Here's a pattern I've seen in every production function calling system: the model makes the right call with the wrong parameters. It correctly identifies that it should query the database. It generates syntactically valid SQL. The query returns zero rows because it extracted the wrong date range or misinterpreted which field maps to the user's intent.

Parameter extraction is a reasoning task disguised as a formatting task. When a user says "show me last quarter's sales," you need to figure out what "last quarter" means (which depends on today's date), map "sales" to the correct table and column names (which depends on your schema), and construct a query that captures the user's actual intent (which might be total revenue, units sold, or revenue by product line depending on context).

Current function calling models treat this as pure pattern matching. The Wei et al. paper on think-augmented function calling demonstrates what happens when you make reasoning explicit. Their approach adds a structured thinking step before parameter generation. The model outputs its reasoning about what the user wants, how that maps to available function parameters, and which assumptions it's making about ambiguous inputs.

The format looks like this: instead of going straight from user input to function call, the model generates an intermediate reasoning trace. "The user asked about last quarter. Today is October 15, 2024, so last quarter was Q3 (July-September 2024). 'Sales' likely refers to revenue given the business context. The query should sum the revenue column grouped by the date range July 1 to September 30, 2024."

Only after generating this reasoning does the model produce the actual function call. The reasoning trace acts as a scratchpad that forces the model to work through the semantic mapping before committing to parameters.

The improvement is significant. On their benchmark of 500 real-world function calling tasks with ambiguous or incomplete parameters, think-augmented function calling improved accuracy from 71.4% to 83.9%. The biggest gains came on tasks requiring temporal reasoning, unit conversion, or mapping between domain-specific terminology and database schemas.

The cost is latency and tokens. Generating explicit reasoning adds roughly 150 tokens per function call, which translates to an extra 200-300ms at current inference speeds. For applications where correctness matters more than speed, that's a reasonable trade. For chatbots, it's probably not.

This creates an architectural decision that most teams haven't had to make explicit yet: do you want fast function calling or accurate function calling? Current models force you to choose. The research suggests the ceiling for pure pattern-matching approaches is somewhere around 85% accuracy on real-world tasks. Getting past that requires reasoning. If you're building agents that need to handle complex multi-step workflows, understanding how reasoning tokens actually work becomes critical infrastructure knowledge.

Tool Calling Breaks Across Languages

English function calling works. Other languages don't. The Luo et al. paper on multilingual reliability documents the scale of the problem: state-of-the-art models that achieve 89% accuracy on English function calling tasks drop to 62% accuracy on Mandarin and 58% on Arabic for identical tasks with translated inputs.

This isn't a translation problem. The function schemas are language-agnostic. The parameters are the same. The underlying API doesn't care whether the request came from an English or Mandarin speaker. The model just fails to correctly extract parameters from non-English inputs.

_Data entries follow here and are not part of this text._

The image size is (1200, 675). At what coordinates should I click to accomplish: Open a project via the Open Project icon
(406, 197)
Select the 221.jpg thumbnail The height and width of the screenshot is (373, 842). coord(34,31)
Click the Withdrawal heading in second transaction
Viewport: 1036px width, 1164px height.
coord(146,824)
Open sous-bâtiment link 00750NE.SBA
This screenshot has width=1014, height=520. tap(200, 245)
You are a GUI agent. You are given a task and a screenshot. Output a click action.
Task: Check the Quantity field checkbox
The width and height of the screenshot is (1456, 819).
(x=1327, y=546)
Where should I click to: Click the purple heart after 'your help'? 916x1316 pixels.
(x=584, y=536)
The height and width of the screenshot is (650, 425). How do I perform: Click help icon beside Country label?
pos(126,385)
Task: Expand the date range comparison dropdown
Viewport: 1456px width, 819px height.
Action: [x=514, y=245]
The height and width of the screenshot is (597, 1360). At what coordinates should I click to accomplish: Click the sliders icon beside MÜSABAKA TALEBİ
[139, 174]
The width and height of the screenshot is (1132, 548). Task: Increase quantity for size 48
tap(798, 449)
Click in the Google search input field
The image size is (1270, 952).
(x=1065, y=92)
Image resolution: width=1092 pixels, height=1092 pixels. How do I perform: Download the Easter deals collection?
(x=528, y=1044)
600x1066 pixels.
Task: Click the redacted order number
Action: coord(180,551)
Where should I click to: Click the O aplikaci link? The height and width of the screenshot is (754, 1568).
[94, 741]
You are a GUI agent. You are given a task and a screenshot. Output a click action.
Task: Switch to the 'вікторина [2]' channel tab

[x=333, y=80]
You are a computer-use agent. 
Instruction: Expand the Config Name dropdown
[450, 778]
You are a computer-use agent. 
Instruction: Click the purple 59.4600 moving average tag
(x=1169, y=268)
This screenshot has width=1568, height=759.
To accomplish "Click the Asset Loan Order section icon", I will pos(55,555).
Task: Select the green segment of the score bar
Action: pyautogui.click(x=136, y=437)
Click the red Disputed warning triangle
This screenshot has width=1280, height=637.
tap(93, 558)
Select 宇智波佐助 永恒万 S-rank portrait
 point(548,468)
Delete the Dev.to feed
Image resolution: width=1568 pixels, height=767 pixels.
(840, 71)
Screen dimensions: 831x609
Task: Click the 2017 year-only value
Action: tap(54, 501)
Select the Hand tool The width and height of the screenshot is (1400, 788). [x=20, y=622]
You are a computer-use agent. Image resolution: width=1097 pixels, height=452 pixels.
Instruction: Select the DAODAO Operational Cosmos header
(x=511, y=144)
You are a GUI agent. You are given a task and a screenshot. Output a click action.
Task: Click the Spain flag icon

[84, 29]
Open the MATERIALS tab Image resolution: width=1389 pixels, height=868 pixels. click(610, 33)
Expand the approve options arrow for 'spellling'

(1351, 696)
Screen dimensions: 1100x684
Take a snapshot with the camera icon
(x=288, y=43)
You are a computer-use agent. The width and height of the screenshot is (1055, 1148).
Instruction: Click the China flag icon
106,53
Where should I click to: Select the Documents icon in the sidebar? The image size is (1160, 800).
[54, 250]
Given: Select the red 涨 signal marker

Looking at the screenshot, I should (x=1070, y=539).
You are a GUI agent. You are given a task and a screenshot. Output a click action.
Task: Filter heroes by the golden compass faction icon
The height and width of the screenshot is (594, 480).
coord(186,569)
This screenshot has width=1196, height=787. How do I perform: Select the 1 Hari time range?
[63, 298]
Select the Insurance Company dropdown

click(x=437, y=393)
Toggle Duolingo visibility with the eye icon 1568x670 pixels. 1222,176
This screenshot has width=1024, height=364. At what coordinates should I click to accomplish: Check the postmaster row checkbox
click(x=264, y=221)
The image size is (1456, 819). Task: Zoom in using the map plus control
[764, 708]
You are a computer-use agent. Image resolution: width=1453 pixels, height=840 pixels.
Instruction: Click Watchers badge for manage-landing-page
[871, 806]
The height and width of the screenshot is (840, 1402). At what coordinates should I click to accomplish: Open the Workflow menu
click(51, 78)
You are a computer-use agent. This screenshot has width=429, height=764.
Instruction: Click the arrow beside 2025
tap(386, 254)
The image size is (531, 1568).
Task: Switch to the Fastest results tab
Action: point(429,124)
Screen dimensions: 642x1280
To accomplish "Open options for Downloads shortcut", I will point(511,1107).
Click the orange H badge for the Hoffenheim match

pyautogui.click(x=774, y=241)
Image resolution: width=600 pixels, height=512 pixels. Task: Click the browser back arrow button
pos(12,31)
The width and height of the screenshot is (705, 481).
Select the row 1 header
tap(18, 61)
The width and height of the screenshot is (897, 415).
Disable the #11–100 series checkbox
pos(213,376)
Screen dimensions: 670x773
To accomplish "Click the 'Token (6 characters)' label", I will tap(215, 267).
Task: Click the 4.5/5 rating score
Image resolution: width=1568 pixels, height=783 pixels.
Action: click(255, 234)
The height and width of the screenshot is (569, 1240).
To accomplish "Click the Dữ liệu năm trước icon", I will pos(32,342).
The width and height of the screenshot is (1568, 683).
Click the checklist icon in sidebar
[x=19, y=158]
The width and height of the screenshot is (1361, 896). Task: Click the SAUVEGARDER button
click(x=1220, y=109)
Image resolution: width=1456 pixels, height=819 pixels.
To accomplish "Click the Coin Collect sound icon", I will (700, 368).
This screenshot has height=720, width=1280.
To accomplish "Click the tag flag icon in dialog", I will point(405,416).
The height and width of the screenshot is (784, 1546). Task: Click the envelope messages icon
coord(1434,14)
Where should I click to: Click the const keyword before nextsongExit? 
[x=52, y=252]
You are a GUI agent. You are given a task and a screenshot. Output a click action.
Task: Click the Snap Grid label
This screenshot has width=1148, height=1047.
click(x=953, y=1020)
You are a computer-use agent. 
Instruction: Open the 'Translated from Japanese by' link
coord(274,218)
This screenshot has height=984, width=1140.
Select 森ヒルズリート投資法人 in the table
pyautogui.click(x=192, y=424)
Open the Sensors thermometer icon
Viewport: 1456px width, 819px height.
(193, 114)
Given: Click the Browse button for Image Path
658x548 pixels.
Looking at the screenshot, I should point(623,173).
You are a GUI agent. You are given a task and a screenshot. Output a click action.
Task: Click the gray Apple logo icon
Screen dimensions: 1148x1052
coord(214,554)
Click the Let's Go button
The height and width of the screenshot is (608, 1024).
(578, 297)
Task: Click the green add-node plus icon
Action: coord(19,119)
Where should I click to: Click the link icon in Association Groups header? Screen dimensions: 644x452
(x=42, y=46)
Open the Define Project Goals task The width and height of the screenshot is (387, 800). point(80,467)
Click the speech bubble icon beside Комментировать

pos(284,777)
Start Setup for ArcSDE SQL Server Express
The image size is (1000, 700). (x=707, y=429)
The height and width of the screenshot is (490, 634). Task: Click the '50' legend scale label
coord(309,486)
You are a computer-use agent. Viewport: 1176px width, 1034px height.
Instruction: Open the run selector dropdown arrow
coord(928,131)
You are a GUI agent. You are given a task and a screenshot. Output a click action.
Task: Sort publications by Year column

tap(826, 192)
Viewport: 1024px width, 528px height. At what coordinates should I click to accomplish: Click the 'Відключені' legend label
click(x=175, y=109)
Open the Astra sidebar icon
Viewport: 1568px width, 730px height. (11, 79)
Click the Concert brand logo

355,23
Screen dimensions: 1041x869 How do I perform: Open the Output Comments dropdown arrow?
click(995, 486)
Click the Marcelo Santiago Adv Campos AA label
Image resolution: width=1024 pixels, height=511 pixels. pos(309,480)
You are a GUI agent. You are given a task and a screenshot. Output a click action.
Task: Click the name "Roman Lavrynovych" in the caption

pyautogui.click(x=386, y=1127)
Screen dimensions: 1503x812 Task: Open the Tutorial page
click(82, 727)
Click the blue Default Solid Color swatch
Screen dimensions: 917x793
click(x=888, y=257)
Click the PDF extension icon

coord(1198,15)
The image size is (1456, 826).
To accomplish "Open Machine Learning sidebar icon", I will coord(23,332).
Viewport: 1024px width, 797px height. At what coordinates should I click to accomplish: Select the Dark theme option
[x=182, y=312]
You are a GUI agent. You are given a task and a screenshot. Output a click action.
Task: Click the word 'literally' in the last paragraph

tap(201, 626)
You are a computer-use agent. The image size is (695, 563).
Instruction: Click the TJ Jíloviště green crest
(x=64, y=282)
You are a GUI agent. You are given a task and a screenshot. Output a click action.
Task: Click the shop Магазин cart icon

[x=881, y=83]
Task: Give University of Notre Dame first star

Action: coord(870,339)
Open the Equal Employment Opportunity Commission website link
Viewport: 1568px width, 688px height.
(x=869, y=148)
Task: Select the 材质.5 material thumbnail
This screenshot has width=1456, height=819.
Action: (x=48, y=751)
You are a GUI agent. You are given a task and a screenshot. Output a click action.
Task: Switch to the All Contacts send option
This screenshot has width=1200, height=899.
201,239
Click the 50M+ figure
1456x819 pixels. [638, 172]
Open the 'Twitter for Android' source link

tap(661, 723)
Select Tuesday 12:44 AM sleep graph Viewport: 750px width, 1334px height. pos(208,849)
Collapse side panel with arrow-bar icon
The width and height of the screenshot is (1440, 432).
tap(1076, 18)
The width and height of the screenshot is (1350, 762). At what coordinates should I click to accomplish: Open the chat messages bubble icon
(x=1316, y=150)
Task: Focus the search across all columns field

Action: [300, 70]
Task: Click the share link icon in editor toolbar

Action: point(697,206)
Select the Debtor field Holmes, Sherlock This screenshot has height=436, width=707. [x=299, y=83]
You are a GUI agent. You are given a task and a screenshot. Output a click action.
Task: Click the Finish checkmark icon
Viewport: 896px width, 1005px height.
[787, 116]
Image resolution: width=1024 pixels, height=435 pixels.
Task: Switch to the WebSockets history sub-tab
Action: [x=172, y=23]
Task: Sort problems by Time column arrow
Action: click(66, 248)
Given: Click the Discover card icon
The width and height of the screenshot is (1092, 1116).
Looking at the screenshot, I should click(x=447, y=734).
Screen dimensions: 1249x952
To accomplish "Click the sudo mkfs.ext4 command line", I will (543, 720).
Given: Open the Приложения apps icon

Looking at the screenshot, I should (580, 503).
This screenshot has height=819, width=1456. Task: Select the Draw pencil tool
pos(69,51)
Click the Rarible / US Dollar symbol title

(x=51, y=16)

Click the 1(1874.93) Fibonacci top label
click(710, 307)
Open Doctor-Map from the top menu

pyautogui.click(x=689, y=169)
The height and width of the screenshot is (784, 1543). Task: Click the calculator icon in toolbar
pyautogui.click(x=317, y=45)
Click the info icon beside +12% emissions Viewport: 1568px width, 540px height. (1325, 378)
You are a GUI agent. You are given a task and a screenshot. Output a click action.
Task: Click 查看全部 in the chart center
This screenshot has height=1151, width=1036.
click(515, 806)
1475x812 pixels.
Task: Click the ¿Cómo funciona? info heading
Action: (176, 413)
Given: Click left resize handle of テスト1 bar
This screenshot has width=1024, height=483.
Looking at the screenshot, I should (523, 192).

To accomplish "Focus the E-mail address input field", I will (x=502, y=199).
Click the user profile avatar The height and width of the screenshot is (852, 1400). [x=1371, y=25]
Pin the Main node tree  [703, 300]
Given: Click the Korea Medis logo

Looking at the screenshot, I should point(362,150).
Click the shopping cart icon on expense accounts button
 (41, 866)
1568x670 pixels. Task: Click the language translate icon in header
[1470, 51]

The root cause: training data distribution. Function calling datasets are overwhelmingly English. Even multilingual models like GPT-4 and Claude see far more English function calling examples during training than examples in other languages. They learn the task in English and transfer incompletely to other languages.

The failure modes are predictable. Models default to English parameter names even when the user spoke Mandarin. They hallucinate parameters that exist in English versions of the schema but not the actual schema being used. They misparse language-specific conventions like date formats or proper name ordering.

Testing this revealed something worse: the errors aren't consistent. The same model given the same Mandarin input will sometimes extract parameters correctly and sometimes fail. The accuracy isn't deterministically bad. It's stochastically unreliable, which is harder to work around.

The current fix is language-specific fine-tuning, which means maintaining separate models or separate fine-tuning runs for each language you need to support. That's expensive and doesn't scale. The research consensus is that we need genuinely multilingual function calling datasets, not English datasets with machine-translated inputs. Those don't exist yet at sufficient scale.

For production systems targeting non-English users, the recommendation right now is to translate user inputs to English, perform function calling in English, and translate outputs back. This works but adds latency and introduces translation errors. It's a workaround, not a solution.

The public APIs look similar but the underlying implementations diverge in ways that matter for production systems.

How OpenAI, Anthropic, and Google Actually Do This

The public APIs look similar but the underlying implementations diverge in ways that matter for production systems.

OpenAI's approach treats functions as part of the chat completion API. You pass an array of function definitions in the request, and the model decides whether to respond with text or a function call. The function schemas use JSON Schema format. The model can call multiple functions in parallel if the task requires it. The response includes a function_call object with the name and arguments, or it returns a regular text message.

Anthropic's implementation separates tools from the conversation more explicitly. Tools are defined outside the message array with their own schema block. The model generates tool_use blocks within its response that specify which tool to call and with what parameters. Multiple tool calls in a single response are supported, but they're sequential rather than parallel. You can optionally provide tool results back to the model to continue the conversation.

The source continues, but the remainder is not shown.